Solomon's Seal is called Polygonatum biflorum because it has a couple flowers at each leaf axil, rather than at the end. Even latin can make sense sometimes.


Other wildflowers peeping up through the leaves are wood anemone and trout lily, their flowers past,

mayapple

pink wood sorrel,


and jack-in-the-pulpit. Three of these grew near my childhood home, their hoods an object of early fascination.




Maple-leaf Viburnum seedlings and bloodroot rise above the natural mulch of leaves protecting the soil.


There's a heartening diversity of native shrubs in the understory. To the blackhaw Viburnums and spicebush common elsewhere are added the maple-leaf Viburnum,


and occasional blueberries (the Kramer inventory from the 1960s lists four species of Vaccinium).

Among the thousands of nonnative winged euonymus are a grand total of two native Euonymus americana, sometimes called strawberry bush or hearts-a-burstin, that somehow grew tall enough to elude the deer, who seem to prefer munching on this shrub above all others. They keep the rest of this shrub's population in a state of arrested development, several inches high. With some protection, those too could grow to maturity.


Either a new discovery or an old forgotten discovery was a dogwood that doesn't have the cobbled bark. Digging back into the memory banks, I checked the branching--alternate rather than the flowering dogwood's opposite branching. Alternate-leaved dogwood! And not one but two found during the walk. For someone wanting to see Princeton's preserves regain a past diversity, these warmed the heart.



And then a mystery shrub, a Viburnum with reddish tint and red petioles. Also two found, but its name not to be found in any past inventories.

Note: This has been identified as Tea Viburnum.



Other sites seen: a musclewood secure in its height, feeding the deer with its stump sprouts.
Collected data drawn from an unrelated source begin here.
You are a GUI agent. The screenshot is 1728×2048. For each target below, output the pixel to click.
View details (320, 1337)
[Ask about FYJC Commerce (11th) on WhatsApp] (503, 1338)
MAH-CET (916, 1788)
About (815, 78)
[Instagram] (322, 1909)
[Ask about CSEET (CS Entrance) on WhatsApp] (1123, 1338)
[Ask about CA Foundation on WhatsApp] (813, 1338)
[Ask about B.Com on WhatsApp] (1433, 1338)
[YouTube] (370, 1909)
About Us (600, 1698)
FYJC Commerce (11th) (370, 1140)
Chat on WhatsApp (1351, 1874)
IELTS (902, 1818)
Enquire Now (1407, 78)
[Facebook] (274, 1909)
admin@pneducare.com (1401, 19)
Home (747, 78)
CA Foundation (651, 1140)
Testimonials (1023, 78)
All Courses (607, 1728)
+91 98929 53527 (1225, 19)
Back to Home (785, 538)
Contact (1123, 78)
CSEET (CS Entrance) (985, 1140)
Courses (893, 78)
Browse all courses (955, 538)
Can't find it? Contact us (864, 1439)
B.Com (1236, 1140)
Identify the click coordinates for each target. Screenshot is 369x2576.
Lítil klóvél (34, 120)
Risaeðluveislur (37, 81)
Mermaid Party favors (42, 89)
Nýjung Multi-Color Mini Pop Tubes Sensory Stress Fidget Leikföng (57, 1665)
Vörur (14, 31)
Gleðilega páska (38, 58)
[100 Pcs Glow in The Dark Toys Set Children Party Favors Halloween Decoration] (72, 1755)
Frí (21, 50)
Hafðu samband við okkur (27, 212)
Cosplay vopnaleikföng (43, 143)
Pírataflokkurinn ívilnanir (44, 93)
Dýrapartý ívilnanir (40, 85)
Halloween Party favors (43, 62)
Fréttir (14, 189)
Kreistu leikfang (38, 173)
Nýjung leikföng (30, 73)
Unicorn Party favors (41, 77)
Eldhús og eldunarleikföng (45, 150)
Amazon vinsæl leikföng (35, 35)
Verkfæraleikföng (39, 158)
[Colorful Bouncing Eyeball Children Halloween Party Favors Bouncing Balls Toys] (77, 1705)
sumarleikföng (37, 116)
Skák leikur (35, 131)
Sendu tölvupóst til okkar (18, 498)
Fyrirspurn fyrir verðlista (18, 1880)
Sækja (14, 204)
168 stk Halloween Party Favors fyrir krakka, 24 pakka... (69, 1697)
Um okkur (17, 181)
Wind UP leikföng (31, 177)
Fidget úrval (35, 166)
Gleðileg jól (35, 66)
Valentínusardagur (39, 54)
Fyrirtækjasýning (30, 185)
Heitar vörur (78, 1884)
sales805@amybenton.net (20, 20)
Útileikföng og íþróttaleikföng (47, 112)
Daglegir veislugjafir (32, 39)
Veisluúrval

We've done enough researching of his papers at the Library of Congress to know that Oswald Veblen, who with his wife Elizabeth donated land for Herrontown Woods in 1957, was not happy about the gas pipeline being built. As you can see, it's become a monocrop of mugwort.

One curious, bristly nonnative is the Japanese angelica, which looks very similar to the native Devil's Walking Stick. We've been "browsing" this one, too, since the deer do not.

Last stop was the Veblen House grounds, where the Friends of Herrontown Woods has planted native hazelnuts, pawpaws, and a few of these butternuts--a tree with edible nuts that we're helping local expert Bill Sachs to reestablish in Princeton's preserves.